Four vaping companies, including British American Tobacco (BAT), have had Instagram posts promoting e-cigarettes banned by the Advertising Standards Authority (ASA). The posts showed models and celebrities such as Lily Allen holding electronic cigarettes. The advertising of these products is banned on social media. The complaint was backed by UK anti-smoking groups Action on Smoking and Health (ASH) and Stopping Tobacco Organisations and Products (STOP).

The four vaping companies under scrutiny were British American Tobacco (BAT), Ama Vape, Attitude Vapes and Global Vaping Group. The companies were accused of promoting nicotine-containing e-cigarettes and featuring models who appeared to be under 25, which is banned under the advertising code. In its response, British American Tobacco said its online communications "aimed to impart factual information regarding products but stopped short of direct or indirect promotion".

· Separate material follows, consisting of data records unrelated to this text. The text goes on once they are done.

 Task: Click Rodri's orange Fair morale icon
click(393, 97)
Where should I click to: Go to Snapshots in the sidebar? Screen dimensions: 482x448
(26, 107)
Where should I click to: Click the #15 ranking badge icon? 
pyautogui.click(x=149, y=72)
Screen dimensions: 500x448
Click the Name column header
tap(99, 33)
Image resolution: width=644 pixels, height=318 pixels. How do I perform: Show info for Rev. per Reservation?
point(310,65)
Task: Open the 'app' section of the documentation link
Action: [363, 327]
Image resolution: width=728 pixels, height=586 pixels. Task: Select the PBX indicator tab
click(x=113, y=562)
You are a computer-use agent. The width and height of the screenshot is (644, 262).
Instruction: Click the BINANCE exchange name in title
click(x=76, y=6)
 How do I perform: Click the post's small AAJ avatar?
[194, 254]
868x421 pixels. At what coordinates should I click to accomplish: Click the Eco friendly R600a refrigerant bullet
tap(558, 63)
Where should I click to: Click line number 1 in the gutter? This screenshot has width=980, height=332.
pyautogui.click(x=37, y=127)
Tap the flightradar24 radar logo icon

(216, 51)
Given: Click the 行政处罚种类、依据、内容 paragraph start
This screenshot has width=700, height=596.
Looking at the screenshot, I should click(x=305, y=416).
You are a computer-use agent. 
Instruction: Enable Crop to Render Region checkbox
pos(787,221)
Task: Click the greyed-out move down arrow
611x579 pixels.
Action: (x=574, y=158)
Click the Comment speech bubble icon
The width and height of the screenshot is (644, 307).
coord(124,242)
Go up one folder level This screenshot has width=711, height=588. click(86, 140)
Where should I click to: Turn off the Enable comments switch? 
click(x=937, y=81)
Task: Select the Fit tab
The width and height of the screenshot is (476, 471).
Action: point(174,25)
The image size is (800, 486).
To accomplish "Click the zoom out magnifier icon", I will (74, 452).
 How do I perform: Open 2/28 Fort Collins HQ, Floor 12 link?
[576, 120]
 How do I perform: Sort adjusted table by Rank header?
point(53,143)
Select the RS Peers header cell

ASH chief executive Deborah Arnott said: "The law has always been clear that any advertising of e-cigarettes online is not permitted. BAT's defence that all they were doing was providing 'information' on social media not promoting their products has been blown out of the water. The ASA ruling leaves no doubt that BAT's social media tactics for Vype were both irresponsible and unlawful and must never be repeated."

The ASA ruled the posts must not appear again in their current form. It told all four companies posts promoting nicotine-containing e-cigarettes "should not be made from Instagram in future" unless steps were taken to make sure they could not be viewed by under-18s and the people featured must be 25 or older.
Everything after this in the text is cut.